Copy the material word for word, from the line containing "Given: Click the DirectX 12 version text" through the line containing "Looking at the", and leave out the pictures.

Start of Available records

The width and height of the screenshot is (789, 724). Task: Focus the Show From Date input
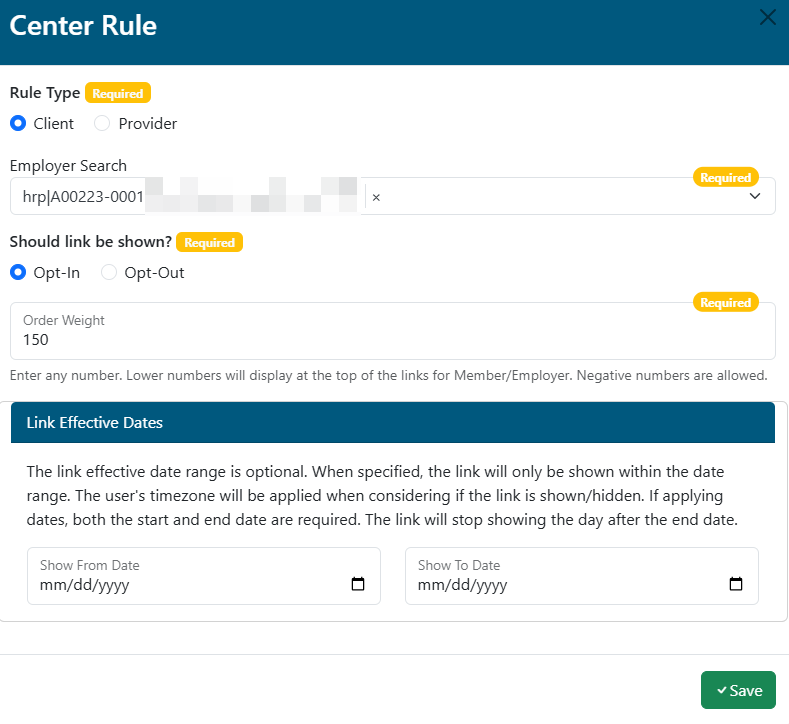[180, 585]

End of Available records
Start of Available records

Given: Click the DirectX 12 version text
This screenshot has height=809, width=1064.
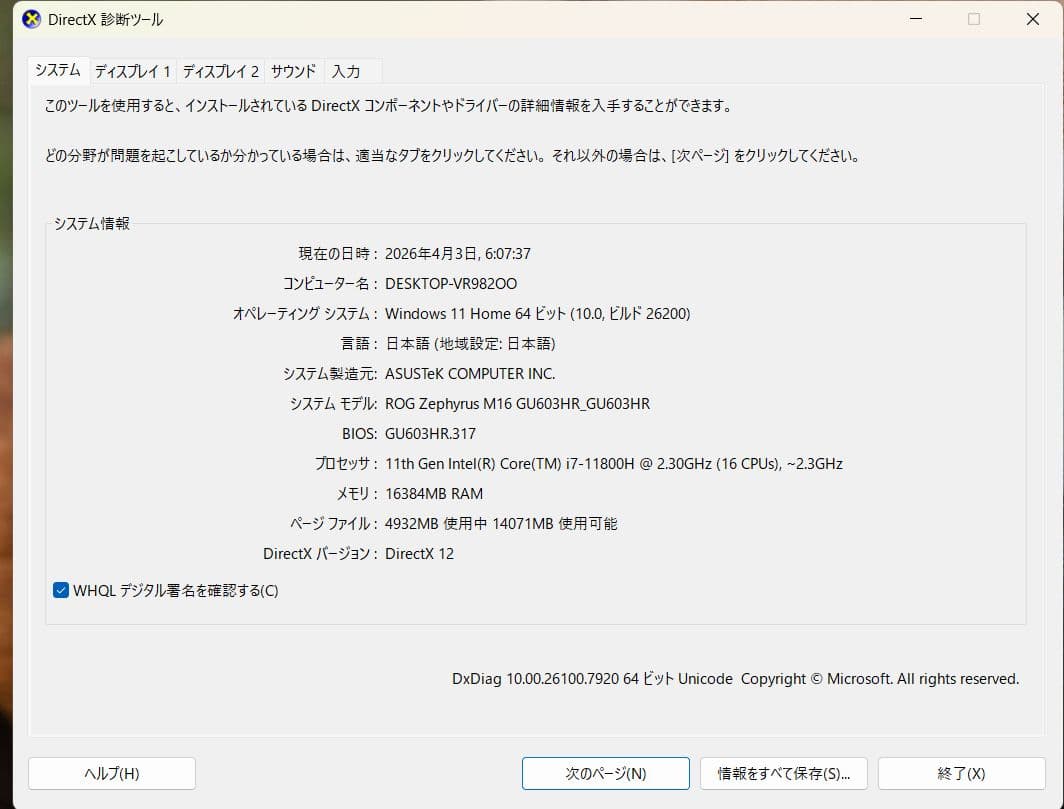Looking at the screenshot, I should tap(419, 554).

End of Available records

◆ Completed exercise ◆
Given: Click the DirectX 12 version text
This screenshot has height=809, width=1064.
Looking at the screenshot, I should tap(419, 554).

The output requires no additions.